#### GIVEN INSTRUCTION
Starting with the line containing "687x370 pixels." and going on through the line containing "pos(389,291)", write those records out again with "checkbox" swapped for "tick box" and nothing else altered.

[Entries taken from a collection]
## Start
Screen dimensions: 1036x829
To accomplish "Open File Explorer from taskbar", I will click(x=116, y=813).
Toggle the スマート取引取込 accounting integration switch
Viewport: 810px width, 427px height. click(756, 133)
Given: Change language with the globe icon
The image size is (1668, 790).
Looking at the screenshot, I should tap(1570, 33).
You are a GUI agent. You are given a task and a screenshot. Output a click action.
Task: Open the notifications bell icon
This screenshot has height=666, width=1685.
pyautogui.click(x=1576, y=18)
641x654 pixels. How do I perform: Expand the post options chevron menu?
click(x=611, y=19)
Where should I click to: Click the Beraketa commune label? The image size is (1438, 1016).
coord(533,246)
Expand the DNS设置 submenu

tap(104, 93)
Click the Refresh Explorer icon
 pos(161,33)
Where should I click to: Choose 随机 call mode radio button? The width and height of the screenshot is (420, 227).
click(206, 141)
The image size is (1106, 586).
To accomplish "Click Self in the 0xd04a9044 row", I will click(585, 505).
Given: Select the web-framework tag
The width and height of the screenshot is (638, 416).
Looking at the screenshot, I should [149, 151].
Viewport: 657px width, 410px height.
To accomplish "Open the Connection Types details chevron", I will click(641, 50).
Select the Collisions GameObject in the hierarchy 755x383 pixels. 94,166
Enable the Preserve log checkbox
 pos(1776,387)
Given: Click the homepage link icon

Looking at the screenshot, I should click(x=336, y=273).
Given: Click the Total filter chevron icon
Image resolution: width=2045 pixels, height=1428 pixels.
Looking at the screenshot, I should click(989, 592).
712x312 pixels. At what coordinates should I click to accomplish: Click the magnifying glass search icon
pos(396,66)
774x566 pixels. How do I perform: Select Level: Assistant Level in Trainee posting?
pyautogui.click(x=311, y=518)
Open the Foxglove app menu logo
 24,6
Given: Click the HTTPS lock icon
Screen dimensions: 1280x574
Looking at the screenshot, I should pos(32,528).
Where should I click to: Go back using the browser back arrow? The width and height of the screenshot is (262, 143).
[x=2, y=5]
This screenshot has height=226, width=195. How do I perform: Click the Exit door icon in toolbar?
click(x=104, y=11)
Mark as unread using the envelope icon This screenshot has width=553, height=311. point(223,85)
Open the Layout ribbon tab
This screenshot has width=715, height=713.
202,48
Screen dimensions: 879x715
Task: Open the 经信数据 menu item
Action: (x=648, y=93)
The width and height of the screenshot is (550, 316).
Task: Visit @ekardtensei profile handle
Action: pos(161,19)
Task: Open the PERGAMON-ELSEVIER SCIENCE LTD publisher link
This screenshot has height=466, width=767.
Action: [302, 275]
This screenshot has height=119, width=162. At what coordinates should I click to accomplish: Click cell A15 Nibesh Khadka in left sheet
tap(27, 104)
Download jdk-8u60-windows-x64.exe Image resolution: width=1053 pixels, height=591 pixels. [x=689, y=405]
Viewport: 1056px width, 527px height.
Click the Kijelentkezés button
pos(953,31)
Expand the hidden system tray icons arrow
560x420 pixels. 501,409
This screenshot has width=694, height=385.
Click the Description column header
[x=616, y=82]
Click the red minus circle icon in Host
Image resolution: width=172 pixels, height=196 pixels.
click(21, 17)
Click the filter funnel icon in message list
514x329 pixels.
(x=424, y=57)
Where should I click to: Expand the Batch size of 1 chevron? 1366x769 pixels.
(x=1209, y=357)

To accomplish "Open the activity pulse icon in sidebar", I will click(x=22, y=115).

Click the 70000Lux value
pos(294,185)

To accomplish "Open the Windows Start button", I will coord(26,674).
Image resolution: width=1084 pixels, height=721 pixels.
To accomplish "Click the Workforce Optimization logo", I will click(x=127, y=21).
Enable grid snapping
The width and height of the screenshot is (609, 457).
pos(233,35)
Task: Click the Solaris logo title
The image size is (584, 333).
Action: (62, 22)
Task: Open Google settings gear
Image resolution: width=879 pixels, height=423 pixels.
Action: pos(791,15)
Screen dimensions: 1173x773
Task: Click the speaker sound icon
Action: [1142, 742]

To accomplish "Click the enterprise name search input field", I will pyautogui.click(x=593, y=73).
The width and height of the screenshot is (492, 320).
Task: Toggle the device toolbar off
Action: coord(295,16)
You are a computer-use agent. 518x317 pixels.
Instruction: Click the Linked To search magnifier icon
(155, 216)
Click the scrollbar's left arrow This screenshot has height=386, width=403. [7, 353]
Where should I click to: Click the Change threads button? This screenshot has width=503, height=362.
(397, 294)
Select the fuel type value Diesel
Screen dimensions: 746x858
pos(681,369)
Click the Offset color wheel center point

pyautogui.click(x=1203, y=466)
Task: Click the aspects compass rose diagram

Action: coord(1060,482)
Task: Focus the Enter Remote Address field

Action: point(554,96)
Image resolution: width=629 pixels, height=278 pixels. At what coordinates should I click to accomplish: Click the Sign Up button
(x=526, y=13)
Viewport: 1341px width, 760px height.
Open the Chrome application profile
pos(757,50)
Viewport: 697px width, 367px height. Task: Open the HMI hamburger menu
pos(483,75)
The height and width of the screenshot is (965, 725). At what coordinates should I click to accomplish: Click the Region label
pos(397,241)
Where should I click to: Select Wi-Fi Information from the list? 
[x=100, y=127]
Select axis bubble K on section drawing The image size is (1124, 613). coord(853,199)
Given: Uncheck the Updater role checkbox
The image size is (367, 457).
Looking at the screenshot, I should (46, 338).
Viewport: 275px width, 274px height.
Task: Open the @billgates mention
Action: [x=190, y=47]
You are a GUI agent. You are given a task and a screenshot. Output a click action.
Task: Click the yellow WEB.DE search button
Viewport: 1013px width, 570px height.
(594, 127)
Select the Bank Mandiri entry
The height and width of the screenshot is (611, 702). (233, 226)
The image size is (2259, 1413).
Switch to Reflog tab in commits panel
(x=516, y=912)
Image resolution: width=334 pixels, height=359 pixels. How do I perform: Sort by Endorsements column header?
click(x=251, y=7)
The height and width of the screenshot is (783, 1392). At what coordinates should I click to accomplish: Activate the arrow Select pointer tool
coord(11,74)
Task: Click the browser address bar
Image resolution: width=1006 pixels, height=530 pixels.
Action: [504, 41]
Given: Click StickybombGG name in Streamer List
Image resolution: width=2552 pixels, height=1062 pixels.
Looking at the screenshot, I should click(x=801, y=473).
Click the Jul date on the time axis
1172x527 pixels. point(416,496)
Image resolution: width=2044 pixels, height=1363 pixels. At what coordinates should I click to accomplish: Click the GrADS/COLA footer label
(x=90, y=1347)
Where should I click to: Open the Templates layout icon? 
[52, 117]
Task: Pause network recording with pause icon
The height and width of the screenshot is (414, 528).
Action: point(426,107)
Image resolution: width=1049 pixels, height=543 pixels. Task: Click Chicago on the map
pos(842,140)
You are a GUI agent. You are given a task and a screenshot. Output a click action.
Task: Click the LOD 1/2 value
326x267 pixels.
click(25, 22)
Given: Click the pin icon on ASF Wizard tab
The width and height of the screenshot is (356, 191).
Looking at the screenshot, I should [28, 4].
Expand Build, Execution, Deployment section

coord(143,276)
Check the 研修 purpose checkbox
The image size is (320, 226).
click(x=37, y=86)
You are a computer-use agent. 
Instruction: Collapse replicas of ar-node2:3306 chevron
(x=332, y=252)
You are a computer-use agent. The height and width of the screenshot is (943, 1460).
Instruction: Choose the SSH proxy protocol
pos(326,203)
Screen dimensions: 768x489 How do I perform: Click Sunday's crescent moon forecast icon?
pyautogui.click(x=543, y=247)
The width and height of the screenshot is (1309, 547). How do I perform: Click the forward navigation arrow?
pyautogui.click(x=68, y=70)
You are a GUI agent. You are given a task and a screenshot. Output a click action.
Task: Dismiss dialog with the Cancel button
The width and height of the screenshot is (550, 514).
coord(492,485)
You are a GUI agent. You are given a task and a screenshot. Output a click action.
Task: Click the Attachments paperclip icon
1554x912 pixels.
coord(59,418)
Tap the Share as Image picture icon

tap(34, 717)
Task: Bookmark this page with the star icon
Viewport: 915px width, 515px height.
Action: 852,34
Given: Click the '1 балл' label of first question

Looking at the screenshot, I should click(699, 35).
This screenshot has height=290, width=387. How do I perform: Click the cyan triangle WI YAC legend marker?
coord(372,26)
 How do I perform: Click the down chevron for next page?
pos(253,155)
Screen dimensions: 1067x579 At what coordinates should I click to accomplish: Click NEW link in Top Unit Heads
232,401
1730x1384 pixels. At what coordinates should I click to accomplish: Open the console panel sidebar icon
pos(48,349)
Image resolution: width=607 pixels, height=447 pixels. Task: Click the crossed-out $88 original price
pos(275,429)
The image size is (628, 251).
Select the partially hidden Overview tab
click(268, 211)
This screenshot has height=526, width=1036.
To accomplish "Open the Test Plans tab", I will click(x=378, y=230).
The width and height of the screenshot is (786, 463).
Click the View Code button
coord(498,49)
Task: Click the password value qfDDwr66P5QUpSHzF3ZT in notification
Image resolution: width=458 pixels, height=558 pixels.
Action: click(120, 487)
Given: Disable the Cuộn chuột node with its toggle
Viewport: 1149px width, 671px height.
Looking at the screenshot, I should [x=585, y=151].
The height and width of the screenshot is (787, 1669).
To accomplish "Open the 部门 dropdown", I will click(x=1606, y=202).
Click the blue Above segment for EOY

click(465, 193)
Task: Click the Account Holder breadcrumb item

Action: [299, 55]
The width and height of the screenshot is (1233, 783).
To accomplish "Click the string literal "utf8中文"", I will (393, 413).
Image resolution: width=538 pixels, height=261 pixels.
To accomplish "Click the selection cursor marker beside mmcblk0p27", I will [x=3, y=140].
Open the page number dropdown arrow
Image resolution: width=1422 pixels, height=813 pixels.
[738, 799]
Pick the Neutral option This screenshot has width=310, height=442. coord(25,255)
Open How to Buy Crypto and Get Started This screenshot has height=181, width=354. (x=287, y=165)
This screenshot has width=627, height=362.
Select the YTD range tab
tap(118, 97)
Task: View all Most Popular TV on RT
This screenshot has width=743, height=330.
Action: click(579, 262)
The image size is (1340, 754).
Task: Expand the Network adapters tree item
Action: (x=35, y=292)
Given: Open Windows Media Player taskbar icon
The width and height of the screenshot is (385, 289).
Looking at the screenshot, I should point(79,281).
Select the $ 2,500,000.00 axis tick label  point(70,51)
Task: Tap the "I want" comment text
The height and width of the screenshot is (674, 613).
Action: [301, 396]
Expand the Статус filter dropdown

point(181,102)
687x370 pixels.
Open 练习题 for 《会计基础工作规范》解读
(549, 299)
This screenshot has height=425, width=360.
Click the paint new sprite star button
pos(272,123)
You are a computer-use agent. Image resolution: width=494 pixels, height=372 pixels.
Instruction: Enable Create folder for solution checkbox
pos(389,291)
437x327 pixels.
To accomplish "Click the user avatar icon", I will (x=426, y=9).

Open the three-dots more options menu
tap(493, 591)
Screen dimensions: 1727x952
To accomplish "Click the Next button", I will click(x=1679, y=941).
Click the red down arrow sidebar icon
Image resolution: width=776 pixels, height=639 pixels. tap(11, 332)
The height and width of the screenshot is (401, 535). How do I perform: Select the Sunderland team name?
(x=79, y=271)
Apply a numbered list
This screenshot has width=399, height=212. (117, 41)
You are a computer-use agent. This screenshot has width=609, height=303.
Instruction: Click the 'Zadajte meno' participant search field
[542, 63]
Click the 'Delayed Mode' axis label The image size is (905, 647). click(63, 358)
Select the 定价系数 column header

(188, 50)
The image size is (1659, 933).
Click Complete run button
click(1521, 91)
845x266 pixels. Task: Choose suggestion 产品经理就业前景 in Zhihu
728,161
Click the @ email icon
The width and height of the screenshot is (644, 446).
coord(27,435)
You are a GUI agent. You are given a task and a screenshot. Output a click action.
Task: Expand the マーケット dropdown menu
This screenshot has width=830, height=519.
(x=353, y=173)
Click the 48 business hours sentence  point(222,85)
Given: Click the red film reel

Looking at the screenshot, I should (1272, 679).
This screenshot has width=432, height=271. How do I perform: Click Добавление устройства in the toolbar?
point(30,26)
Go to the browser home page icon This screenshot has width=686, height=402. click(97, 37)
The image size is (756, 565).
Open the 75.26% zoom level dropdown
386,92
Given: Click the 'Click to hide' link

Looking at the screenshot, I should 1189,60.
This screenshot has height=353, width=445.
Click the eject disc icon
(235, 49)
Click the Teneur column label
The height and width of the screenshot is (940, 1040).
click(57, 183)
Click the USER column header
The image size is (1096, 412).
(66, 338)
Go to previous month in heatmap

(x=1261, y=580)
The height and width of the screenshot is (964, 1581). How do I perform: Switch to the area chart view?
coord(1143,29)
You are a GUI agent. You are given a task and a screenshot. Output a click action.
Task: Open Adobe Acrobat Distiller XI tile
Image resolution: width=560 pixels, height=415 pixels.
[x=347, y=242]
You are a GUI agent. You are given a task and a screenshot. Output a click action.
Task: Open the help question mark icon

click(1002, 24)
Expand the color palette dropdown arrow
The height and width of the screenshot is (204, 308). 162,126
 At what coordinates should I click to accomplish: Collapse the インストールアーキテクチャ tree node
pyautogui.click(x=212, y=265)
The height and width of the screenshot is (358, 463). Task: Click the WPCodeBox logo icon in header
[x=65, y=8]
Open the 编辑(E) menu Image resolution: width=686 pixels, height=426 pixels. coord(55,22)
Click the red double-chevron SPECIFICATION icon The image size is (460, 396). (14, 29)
## End
#### RESPONSE
687x370 pixels.
Open 练习题 for 《会计基础工作规范》解读
(549, 299)
This screenshot has height=425, width=360.
Click the paint new sprite star button
pos(272,123)
You are a computer-use agent. Image resolution: width=494 pixels, height=372 pixels.
Instruction: Enable Create folder for solution tick box
pos(389,291)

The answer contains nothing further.